YOUR GOAL — Print every line below without adding or leaving out a single word.

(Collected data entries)

--------------------------------------------------

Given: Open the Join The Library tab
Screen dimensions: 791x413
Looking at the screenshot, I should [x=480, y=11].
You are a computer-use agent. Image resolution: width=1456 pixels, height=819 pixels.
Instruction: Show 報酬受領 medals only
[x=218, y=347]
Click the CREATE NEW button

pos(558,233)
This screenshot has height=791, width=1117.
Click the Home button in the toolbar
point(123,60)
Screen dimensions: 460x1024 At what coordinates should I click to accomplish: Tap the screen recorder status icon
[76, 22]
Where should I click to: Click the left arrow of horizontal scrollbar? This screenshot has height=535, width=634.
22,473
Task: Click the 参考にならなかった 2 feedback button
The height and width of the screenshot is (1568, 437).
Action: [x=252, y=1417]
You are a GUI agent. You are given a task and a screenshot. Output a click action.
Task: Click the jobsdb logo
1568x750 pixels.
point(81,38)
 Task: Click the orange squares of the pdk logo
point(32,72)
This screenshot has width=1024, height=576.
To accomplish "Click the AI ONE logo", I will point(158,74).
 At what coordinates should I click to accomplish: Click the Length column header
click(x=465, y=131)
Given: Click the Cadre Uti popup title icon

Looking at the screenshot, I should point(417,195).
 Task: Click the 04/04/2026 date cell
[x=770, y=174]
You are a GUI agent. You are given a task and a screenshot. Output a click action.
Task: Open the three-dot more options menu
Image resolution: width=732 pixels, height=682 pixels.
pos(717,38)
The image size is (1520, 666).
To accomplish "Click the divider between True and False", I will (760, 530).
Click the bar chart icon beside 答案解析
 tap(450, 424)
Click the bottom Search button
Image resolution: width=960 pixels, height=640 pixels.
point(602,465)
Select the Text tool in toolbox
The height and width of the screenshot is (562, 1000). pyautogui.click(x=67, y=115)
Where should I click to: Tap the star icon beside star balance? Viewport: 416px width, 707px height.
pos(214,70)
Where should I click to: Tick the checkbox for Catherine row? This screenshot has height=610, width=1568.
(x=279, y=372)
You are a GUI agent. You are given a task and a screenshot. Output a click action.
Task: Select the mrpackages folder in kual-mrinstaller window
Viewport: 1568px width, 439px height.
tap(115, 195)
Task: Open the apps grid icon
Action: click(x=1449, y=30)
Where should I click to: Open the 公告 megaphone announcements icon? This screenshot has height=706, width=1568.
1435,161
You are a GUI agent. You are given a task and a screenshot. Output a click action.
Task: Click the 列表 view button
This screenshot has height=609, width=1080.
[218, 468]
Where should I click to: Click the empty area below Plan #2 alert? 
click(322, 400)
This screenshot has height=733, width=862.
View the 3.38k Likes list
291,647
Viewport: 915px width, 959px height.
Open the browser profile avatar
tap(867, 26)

--------------------------------------------------

RESULT OF THE TASK —
Given: Open the Join The Library tab
Screen dimensions: 791x413
Looking at the screenshot, I should [x=480, y=11].
You are a computer-use agent. Image resolution: width=1456 pixels, height=819 pixels.
Instruction: Show 報酬受領 medals only
[x=218, y=347]
Click the CREATE NEW button

pos(558,233)
This screenshot has height=791, width=1117.
Click the Home button in the toolbar
point(123,60)
Screen dimensions: 460x1024 At what coordinates should I click to accomplish: Tap the screen recorder status icon
[76, 22]
Where should I click to: Click the left arrow of horizontal scrollbar? This screenshot has height=535, width=634.
22,473
Task: Click the 参考にならなかった 2 feedback button
The height and width of the screenshot is (1568, 437).
Action: [x=252, y=1417]
You are a GUI agent. You are given a task and a screenshot. Output a click action.
Task: Click the jobsdb logo
1568x750 pixels.
point(81,38)
 Task: Click the orange squares of the pdk logo
point(32,72)
This screenshot has width=1024, height=576.
To accomplish "Click the AI ONE logo", I will point(158,74).
 At what coordinates should I click to accomplish: Click the Length column header
click(x=465, y=131)
Given: Click the Cadre Uti popup title icon

Looking at the screenshot, I should point(417,195).
 Task: Click the 04/04/2026 date cell
[x=770, y=174]
You are a GUI agent. You are given a task and a screenshot. Output a click action.
Task: Open the three-dot more options menu
Image resolution: width=732 pixels, height=682 pixels.
pos(717,38)
The image size is (1520, 666).
To accomplish "Click the divider between True and False", I will (760, 530).
Click the bar chart icon beside 答案解析
 tap(450, 424)
Click the bottom Search button
Image resolution: width=960 pixels, height=640 pixels.
point(602,465)
Select the Text tool in toolbox
The height and width of the screenshot is (562, 1000). pyautogui.click(x=67, y=115)
Where should I click to: Tap the star icon beside star balance? Viewport: 416px width, 707px height.
pos(214,70)
Where should I click to: Tick the checkbox for Catherine row? This screenshot has height=610, width=1568.
(x=279, y=372)
You are a GUI agent. You are given a task and a screenshot. Output a click action.
Task: Select the mrpackages folder in kual-mrinstaller window
Viewport: 1568px width, 439px height.
tap(115, 195)
Task: Open the apps grid icon
Action: click(x=1449, y=30)
Where should I click to: Open the 公告 megaphone announcements icon? This screenshot has height=706, width=1568.
1435,161
You are a GUI agent. You are given a task and a screenshot. Output a click action.
Task: Click the 列表 view button
This screenshot has height=609, width=1080.
[218, 468]
Where should I click to: Click the empty area below Plan #2 alert? 
click(322, 400)
This screenshot has height=733, width=862.
View the 3.38k Likes list
291,647
Viewport: 915px width, 959px height.
Open the browser profile avatar
tap(867, 26)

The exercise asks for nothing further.